▶ **EXCERPTED PASSAGE**:
Two physicians, who were in the audience at Ford’s Theatre on April 14, 1865, attended Abraham Lincoln after he was shot. The wound, they determined, was mortal, and there was nothing to do but try to make Lincoln comfortable while he died. Getting him back to the White House would have been rough going, so they moved him to a house across the street. I wondered why, among all the houses in the area, the boarding house owned by tailor William Peterson and his wife, Anna, was chosen. I couldn’t find anything online so if anyone knows, please tell me.
Cold and grumpy after the non-event at Ford’s Theater, I was on the fence about doing anything else. Why not hole up in a bar and have a nice hot toddy, I thought. Patricia, I was sure, wouldn’t say no to a hot toddy either. But I had never been to the Peterson House and this was the April 14, 2015. I could have a hot toddy any old day but to see the house 150 years to the day that Lincoln lay in it, dying, had too much of a pull. We went to stand in another long, long line.

▶ **RECORDS SHOWN**:

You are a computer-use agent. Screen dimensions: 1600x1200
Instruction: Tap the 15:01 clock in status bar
--
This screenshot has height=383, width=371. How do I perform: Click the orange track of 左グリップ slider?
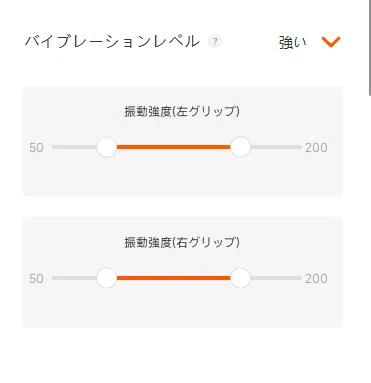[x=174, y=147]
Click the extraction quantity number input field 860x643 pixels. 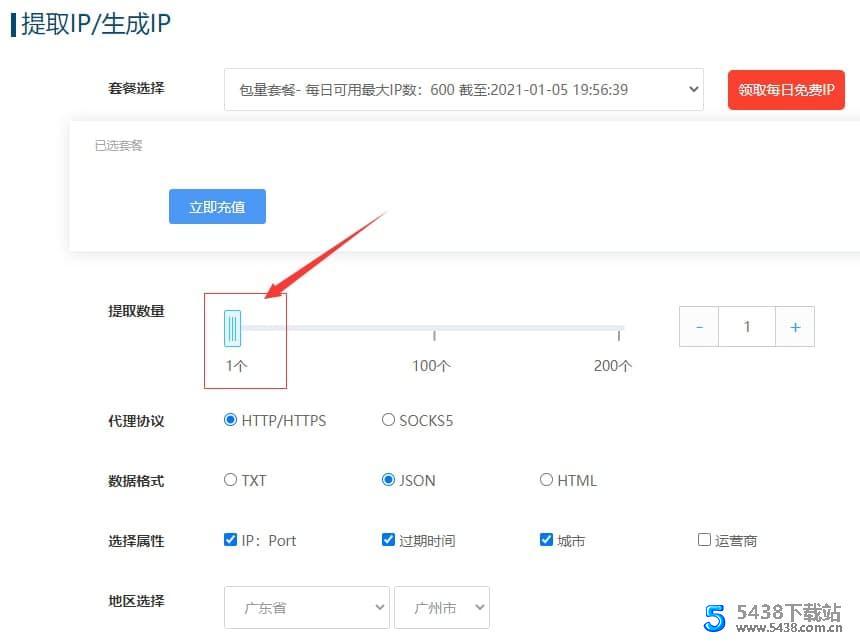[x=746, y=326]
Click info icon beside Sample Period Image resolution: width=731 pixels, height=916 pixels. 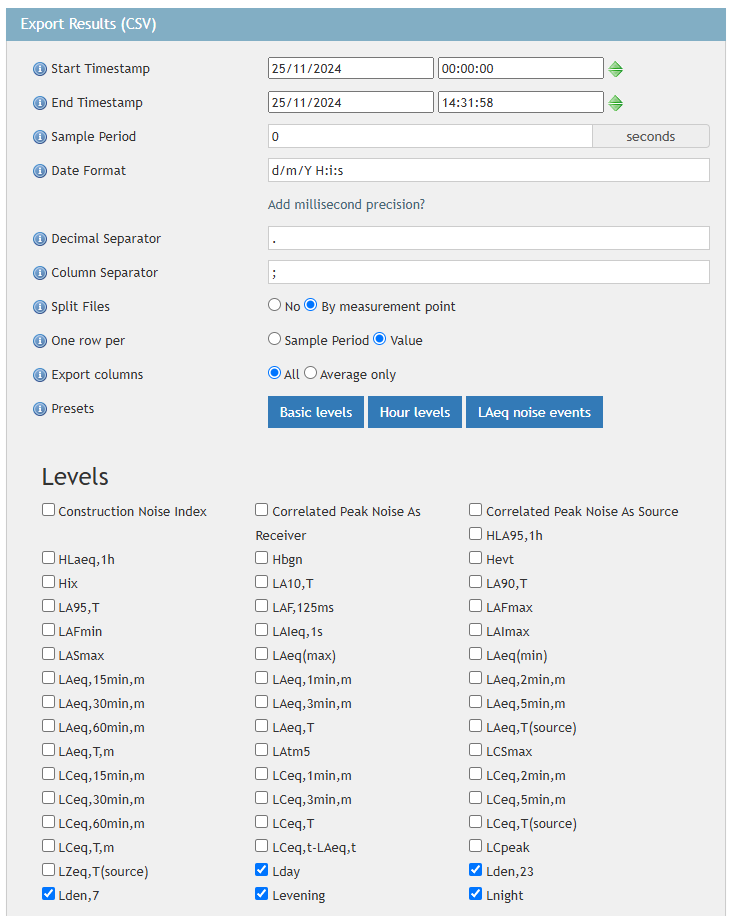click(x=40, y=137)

▶ **ASSIGNMENT**:
In the text about visiting the Peterson House, who owned the boarding house to which Lincoln was moved?

▶ **RESPONSE BOX**:
The tailor William Peterson and his wife, Anna.